(TEXTABSCHNITT):
-=-=-
Sechs Jahre später bin ich noch nicht zurückgekehrt, habe dafür noch zwei weitere Kinder bekommen und viel gelernt. Dass es eben nicht so weitergeht „wie immer“. Dass dein Leben durch ein Kind eine komplette 180-Grad-Wendung hinlegen kann. Und dass dieses Neue so unglaublich schön ist, dass ich es nie wieder eintauschen möchte.
Geradeaus? Von wegen. Serpentinen trifft es eher.
Machen wir uns nichts vor. Kinder zu haben, kann unglaublich anstrengend sein. Gerade weil das Leben nicht immer geradlinig verläuft. Kinder haben ihren eigenen Kopf, manchmal sind sie wild und laut und machen Dinge, die man als Erwachsener beim besten Willen nicht verstehen kann und will.
Aber wenn wir uns darauf einlassen, dass man eben auch mal einen Umweg machen muss, weil es da drüben „gerade so viele Pusteblumen gibt“ – dann kann man von Kindern auch sehr viel lernen.
-=-=-
(BEREITGESTELLTE DATEN):
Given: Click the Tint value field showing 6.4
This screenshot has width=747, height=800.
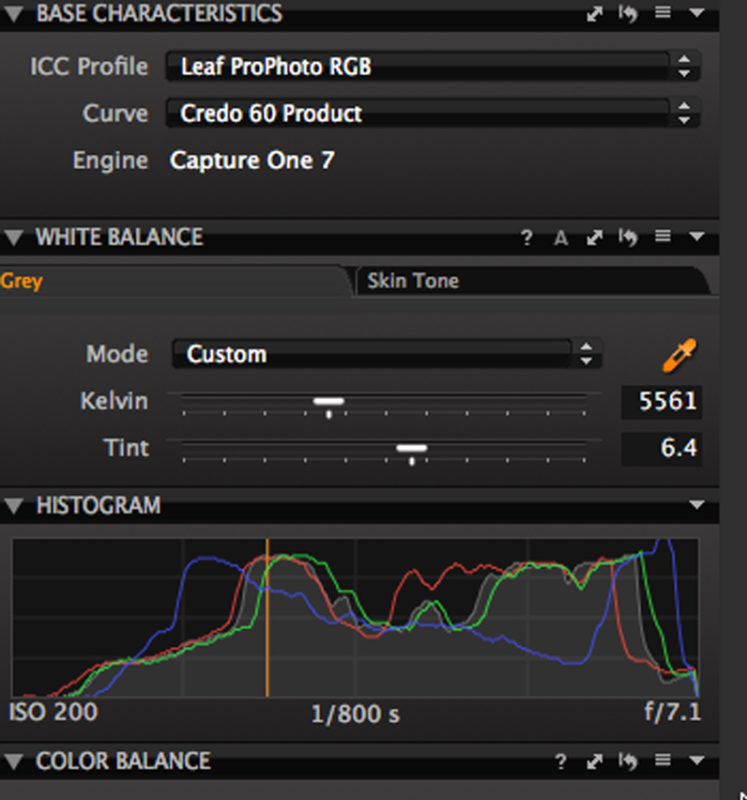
-=-=-
(KURZE AUFGABE): Fasse bitte den Absatz im Textabschnitt, der mit „Machen wir uns nichts vor.“ beginnt, kürzer zusammen und behalte dabei seine wichtigsten Aussagen.

(RICHTIGE ANTWORT): Kinder zu haben kann sehr anstrengend sein, weil das Leben nicht immer geradlinig verläuft. Kinder haben ihren eigenen Kopf, sind manchmal wild und laut und tun Dinge, die Erwachsene nicht verstehen können oder wollen.